L’organisation Three Square, créée en 2007 par le magnat Eric Hilton, propose une aide alimentaire à l’américaine, toute en grandiloquence. En 2016, 33 millions de repas ont été distribués à plus de 1300 partenaires dans la communauté du sud Nevada. Dans les locaux de la banque alimentaire, ça fourmille : des centaines de volontaires, lycéens, handicapés mentaux, retraités préparent la nourriture pour plus pauvres que soi. Dans le hangar aux dimensions titanesques, en ce mardi matin, un raffut s’échappe d’une troupe joyeuse. Ce sont les salariés du groupe de casinos Dotty’s. Ils sont venus préparer des sacs de courses familiaux, en team-building humanitaire. Après une sommaire description des bienfaits de l’opération, les employés du mois sont parés à l’attaque. La chaîne a déboursé une somme substantielle (nous en ignorons le montant) pour cette opération gagnant/gagnant, « plus impactante qu’un laser-game » nous explique le responsable team-building, Anders. Alors mêmes que misère et casinos fonctionnent en vases communicants dans cette contrée. Motivés par le chrono, les salariés remplissent sacs sur sacs de pommes rouges et gourmandes, les avariées sont soigneusement écartées. La musique remplit les poumons généreux d’une énergie (toute ?) altruiste qui se solde par un bilan honnête : « les gars, avec ce défi à 544 sacs, vous avez directement impacté la vie de 10000 personnes vous pouvez vous applaudir », gesticule Anders. C’est l’équipe du jeune manager Chris qui remporte la victoire de l’efficacité, le grand brun est fier quand il remet son badge de leader à la salariée de Three Square : « Oui c’était drôle ! J’ai appris beaucoup de choses sur la coopération avec mes collègues et sur comment faire une équipe qui marche. Et en effet j’étais pas conscient que des gens avaient faim dans mon propre pays, du coup peut-être que je m’investirai maintenant ! ».
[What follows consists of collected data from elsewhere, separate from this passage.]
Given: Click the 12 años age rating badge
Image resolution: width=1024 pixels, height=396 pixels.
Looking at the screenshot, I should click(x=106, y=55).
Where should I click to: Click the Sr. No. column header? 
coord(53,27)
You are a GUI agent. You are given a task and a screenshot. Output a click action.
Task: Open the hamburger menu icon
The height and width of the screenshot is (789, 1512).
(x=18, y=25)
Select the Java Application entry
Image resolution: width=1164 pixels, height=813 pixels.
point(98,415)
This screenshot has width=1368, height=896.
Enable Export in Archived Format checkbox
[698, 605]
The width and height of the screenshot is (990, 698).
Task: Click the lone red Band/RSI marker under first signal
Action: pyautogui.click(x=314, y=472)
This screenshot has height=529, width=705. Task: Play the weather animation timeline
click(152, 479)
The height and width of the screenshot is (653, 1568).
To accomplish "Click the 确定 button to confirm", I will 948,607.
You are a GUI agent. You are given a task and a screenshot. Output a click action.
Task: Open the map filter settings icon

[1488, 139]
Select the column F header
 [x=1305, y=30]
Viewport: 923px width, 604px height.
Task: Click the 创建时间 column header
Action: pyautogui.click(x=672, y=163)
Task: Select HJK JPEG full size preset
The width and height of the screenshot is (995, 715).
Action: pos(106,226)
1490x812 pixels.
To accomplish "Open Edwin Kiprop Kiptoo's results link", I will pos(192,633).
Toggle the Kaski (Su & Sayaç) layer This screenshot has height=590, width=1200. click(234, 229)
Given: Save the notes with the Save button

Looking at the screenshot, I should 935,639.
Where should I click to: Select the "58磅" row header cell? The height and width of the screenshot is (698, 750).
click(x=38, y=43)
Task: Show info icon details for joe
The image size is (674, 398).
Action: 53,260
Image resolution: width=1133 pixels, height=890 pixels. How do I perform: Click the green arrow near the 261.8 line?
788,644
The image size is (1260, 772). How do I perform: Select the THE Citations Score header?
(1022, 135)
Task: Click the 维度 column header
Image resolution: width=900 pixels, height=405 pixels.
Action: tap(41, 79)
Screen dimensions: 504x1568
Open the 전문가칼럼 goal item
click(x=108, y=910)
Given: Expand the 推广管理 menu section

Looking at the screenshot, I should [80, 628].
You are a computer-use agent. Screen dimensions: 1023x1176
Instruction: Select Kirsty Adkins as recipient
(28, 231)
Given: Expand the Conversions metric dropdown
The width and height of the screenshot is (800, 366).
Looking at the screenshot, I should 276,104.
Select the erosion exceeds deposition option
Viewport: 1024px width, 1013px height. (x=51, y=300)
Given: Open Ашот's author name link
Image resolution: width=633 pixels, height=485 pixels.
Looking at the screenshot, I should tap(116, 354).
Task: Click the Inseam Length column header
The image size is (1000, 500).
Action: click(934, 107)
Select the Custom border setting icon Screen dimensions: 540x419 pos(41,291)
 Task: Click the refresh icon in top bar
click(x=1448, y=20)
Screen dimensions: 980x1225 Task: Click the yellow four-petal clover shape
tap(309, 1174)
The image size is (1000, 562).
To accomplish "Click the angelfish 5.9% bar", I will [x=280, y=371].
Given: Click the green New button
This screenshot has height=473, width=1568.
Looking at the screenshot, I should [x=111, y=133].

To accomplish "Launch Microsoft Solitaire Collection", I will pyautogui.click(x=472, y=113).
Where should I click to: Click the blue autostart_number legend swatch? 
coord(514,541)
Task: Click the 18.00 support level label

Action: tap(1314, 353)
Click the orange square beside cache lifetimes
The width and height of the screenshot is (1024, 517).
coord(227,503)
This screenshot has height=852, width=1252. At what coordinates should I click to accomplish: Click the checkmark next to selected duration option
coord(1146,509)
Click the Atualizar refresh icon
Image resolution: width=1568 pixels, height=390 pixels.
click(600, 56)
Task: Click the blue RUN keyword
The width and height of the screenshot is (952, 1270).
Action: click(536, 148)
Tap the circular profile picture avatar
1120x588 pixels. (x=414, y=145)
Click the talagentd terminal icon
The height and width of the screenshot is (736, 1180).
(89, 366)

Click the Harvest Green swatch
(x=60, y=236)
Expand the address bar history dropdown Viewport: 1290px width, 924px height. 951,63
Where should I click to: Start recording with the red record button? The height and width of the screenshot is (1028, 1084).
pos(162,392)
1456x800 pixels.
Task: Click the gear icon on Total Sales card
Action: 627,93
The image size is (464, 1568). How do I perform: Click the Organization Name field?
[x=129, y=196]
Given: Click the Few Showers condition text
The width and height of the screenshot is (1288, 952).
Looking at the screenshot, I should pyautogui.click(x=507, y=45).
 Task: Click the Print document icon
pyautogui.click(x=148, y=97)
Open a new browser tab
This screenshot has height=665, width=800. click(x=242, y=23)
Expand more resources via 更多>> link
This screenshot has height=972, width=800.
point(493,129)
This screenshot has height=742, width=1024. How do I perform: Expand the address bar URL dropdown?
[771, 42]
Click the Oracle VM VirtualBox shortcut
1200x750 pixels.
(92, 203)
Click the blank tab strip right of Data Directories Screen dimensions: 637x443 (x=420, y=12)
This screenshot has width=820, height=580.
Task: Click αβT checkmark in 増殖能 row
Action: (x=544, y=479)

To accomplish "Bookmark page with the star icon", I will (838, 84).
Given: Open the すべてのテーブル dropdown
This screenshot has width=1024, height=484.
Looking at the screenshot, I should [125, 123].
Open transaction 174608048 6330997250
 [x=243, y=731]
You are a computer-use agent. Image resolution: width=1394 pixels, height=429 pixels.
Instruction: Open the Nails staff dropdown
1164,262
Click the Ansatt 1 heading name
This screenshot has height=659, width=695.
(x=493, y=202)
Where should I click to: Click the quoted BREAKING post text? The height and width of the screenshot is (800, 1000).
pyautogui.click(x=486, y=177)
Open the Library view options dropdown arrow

De l’autre côté de la ville, plus loin dans le tunnel, c’est un gaillard qui parle aux murs que l’on retrouve assis dans ses appartements sous-terrains. « Je vous jure, c’est Sharon qui vient me prévenir qu’il va se passer un truc », bêle cet homme aux yeux écarquillés qui se gratte un peu partout. C’est « Monsieur le Maire » des tunnels, Kregg. Natif de l’Indiana, il a joué à Vegas toutes ses économies de sa carrière de camionneur au long-court. Il « n'[avait] plus rien à perdre » après avoir perdu son épouse d’un lupus, et son père quelques semaines après. Après des années d’addiction et de pauvreté extrême, Kregg préfère son palace sous terre aux foyers de sans abris, où l’on ne peut arriver ivre et où pullulent les punaises de lit. « Regardez dans mon sac il y a un ordi flambant neuf car je me suis refait au casino. Ici tout est possible on peut être pauvre et, d’un coup, un peu riche ». Pour l’heure, Kregg décide de refaire surface pour aller profiter de l’offre un burger acheté un burger offert au fast-food, il compte ses pièces. « Ca sent la pluie, moi je vous le dit, va falloir surélever les matelas ».